Exercise >> Give the listing below as a Markdown table with columns Row and Line, leaving out blank lines. Begin at the line that contains "Click Watch a" and stop after the line that contains "tap(46, 25)".

--------

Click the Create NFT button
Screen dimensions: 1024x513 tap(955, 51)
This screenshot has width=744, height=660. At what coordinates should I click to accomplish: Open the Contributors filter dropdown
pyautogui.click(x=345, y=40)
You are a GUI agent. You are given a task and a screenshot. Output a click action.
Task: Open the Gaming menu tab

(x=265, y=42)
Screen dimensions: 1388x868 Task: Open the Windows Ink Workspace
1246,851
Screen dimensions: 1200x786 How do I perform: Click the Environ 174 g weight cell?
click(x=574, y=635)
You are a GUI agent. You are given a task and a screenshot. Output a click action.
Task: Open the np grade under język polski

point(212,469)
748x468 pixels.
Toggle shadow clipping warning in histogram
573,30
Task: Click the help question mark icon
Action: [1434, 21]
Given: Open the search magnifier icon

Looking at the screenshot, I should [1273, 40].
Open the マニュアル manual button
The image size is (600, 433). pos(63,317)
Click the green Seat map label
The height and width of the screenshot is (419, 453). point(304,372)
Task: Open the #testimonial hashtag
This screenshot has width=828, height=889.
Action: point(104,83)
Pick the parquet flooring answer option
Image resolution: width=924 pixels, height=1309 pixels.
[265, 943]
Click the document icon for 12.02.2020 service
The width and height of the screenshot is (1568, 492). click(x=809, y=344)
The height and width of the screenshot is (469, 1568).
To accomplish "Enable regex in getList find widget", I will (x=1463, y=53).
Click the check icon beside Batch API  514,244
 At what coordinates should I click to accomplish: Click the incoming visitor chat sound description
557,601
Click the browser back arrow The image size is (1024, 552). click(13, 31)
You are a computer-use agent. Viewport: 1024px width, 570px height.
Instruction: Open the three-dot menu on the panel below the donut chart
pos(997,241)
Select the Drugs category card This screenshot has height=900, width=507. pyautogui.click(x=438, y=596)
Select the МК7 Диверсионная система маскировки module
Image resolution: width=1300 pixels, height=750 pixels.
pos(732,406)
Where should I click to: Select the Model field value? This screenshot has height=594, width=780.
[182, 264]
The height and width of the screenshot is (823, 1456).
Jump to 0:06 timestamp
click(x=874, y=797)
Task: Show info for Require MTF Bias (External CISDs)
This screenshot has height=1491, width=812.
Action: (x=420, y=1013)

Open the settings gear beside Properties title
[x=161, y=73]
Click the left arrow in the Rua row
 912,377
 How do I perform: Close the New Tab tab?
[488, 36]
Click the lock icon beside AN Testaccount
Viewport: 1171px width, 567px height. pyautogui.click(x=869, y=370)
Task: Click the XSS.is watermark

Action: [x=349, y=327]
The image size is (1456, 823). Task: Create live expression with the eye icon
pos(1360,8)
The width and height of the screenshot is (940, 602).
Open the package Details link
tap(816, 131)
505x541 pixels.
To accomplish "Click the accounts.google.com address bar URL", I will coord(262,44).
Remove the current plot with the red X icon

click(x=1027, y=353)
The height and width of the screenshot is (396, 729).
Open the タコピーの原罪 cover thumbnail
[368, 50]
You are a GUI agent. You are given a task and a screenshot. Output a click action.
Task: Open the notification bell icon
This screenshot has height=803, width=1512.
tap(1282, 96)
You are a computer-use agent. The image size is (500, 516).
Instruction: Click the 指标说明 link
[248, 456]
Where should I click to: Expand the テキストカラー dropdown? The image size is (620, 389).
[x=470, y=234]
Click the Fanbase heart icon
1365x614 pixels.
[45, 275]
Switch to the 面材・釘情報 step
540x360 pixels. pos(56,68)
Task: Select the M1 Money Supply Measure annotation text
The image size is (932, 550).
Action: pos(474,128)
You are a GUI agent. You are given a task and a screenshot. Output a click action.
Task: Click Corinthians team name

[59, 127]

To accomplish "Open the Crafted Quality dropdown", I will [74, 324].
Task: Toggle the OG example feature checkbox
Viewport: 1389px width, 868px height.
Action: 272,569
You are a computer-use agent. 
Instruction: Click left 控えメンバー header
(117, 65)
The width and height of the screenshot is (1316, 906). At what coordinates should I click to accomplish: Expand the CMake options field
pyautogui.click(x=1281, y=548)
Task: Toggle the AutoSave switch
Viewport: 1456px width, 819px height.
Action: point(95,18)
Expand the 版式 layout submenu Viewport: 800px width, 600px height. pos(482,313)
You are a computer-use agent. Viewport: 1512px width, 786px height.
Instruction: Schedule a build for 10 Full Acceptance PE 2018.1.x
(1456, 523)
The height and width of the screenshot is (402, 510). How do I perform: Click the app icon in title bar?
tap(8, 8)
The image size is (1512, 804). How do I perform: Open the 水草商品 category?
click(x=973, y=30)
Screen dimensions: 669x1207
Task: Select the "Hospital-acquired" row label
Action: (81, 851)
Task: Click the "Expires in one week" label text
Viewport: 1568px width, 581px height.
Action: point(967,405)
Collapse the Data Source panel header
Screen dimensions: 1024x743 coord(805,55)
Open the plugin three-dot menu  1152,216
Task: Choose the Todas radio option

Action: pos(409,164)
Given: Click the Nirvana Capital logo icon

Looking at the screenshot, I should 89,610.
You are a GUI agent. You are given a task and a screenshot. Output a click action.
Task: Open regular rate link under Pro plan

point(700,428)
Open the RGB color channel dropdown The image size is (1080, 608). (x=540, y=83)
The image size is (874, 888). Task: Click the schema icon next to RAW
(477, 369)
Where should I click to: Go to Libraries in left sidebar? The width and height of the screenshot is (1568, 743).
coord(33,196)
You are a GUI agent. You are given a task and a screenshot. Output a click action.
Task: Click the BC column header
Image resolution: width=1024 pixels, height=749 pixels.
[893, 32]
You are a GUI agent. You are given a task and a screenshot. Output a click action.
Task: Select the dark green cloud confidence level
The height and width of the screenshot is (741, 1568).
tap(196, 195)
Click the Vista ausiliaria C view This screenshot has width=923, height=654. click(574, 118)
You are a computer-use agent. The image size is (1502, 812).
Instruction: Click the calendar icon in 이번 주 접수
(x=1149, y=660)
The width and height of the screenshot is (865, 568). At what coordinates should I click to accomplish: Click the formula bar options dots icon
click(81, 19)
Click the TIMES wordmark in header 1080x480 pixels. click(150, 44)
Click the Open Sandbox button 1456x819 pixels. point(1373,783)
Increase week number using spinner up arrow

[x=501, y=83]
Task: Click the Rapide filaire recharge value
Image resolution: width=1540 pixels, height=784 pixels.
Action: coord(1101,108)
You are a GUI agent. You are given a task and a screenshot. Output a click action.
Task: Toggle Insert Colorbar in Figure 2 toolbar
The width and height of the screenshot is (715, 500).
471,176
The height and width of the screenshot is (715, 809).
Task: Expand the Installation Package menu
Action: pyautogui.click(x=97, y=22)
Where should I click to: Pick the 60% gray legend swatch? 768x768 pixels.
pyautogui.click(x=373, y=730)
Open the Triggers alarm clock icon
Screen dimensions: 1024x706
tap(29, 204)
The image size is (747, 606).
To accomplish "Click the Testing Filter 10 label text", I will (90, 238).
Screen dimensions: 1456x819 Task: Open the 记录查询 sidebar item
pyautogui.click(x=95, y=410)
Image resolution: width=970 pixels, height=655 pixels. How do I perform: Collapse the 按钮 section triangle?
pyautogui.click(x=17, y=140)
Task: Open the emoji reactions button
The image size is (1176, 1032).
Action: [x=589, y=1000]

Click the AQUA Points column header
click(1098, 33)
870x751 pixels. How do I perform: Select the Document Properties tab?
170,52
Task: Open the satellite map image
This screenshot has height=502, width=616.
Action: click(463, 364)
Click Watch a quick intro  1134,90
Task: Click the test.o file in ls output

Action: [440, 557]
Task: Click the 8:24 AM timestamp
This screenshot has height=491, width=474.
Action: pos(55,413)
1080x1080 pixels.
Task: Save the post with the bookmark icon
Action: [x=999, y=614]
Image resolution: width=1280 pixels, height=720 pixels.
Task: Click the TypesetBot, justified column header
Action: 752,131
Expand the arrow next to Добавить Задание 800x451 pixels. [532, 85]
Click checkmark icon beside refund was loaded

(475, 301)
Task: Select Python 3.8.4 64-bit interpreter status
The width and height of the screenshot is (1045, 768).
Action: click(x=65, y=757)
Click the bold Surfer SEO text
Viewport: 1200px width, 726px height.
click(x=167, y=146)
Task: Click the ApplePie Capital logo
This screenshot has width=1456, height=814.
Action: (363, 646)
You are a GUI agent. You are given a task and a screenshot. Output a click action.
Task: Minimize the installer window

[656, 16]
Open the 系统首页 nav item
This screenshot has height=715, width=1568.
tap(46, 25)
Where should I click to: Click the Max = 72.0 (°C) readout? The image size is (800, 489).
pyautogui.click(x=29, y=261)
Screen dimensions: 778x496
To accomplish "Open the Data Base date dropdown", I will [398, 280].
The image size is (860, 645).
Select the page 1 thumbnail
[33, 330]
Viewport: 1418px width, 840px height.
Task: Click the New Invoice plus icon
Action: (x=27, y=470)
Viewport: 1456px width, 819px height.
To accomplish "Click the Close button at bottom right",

--------

Result of the exercise >>
| Row | Line |
|---|---|
| 1 | Click Watch a quick intro  1134,90 |
| 2 | Task: Click the test.o file in ls output |
| 3 | Action: [440, 557] |
| 4 | Task: Click the 8:24 AM timestamp |
| 5 | This screenshot has height=491, width=474. |
| 6 | Action: pos(55,413) |
| 7 | 1080x1080 pixels. |
| 8 | Task: Save the post with the bookmark icon |
| 9 | Action: [x=999, y=614] |
| 10 | Image resolution: width=1280 pixels, height=720 pixels. |
| 11 | Task: Click the TypesetBot, justified column header |
| 12 | Action: 752,131 |
| 13 | Expand the arrow next to Добавить Задание 800x451 pixels. [532, 85] |
| 14 | Click checkmark icon beside refund was loaded |
| 15 | (475, 301) |
| 16 | Task: Select Python 3.8.4 64-bit interpreter status |
| 17 | The width and height of the screenshot is (1045, 768). |
| 18 | Action: click(x=65, y=757) |
| 19 | Click the bold Surfer SEO text |
| 20 | Viewport: 1200px width, 726px height. |
| 21 | click(x=167, y=146) |
| 22 | Task: Click the ApplePie Capital logo |
| 23 | This screenshot has width=1456, height=814. |
| 24 | Action: (363, 646) |
| 25 | You are a GUI agent. You are given a task and a screenshot. Output a click action. |
| 26 | Task: Minimize the installer window |
| 27 | [656, 16] |
| 28 | Open the 系统首页 nav item |
| 29 | This screenshot has height=715, width=1568. |
| 30 | tap(46, 25) |